The document will firstly provide a general semantic interpretation of expressions found in MathML models. This provides a firm interpretation for CellML models, and provides an underlying basis on which the remainder of the document can rest.
Because of the wide range of uses to which CellML could potentially be put, there will necessarily be an unlimited number of forms which the top-level apply operator can take, but many classes of CellML processing tool will need to recognise classes of mathematics and interpret them. This document addresses this by providing a number of 'patterns' in expressions which CellML processing tools can recognise, and provides some guidance on exactly what these patterns mean, and how they can be converted into steps for the evaluation of the model.
It will never be possible to define all possible patterns. Instead, authors should attempt to define their model using the patterns identified as being the most portable, and if not possible, should move onto less portable constructs. Where a model author finds that they cannot express their model using the available patterns, the author may propose a new pattern, and a corresponding interpretation of that pattern. All new patterns should be consistent with the CellML specification (and hence should be valid MathML), and should also be consistent with the semantic interpretation described in this document.
A semantic interpretation for top-level expressions in CellML
Note: within this document, an expression is defined as a content MathML element and all descendants of that element. A top-level expression is an expression which has, as its parent element, a MathML math element (whether that MathML math element has as its parent a component or a reaction element).A top-level expression shall be interpreted as a declaration that the value of the top-level expression is unconditionally equal to the boolean value true within the model.
Authors of models should be mindful that their model could be used by tools in any way consistent with this semantic interpretation. They should not assume that tools will use a particular pattern defined below.
Rules for developing and interpreting patterns
- A pattern should be expressed in an XML-like syntax.
- Whitespace should be used in the pattern to maximise readability.
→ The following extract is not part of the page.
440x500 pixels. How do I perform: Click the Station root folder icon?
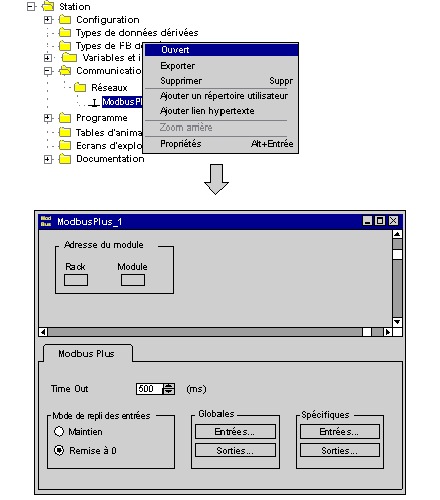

Whitespace does not affect the meaning of the pattern.
- The following elements have special meaning:
- <expression/> means any valid content MathML expression.
- <boolean/> means any valid content MathML expression which will always evaluate to an element of the set {true, false}, where true and false are the boolean truth values.
- <pattern match="some pattern reference" /> means a match of another pattern defined in this document.
- <variablereference/> means a reference, using the MathML <ci> element, and following the rules of the MathML and CellML specifications, to a variable in a CellML component.
- Any element which does not have a special meaning shall be interpreted as being the corresponding MathML element.
- id attributes appearing in the pattern are used to reference parts of a pattern match in any text describing the pattern, and are not required to be present in any documents using the pattern.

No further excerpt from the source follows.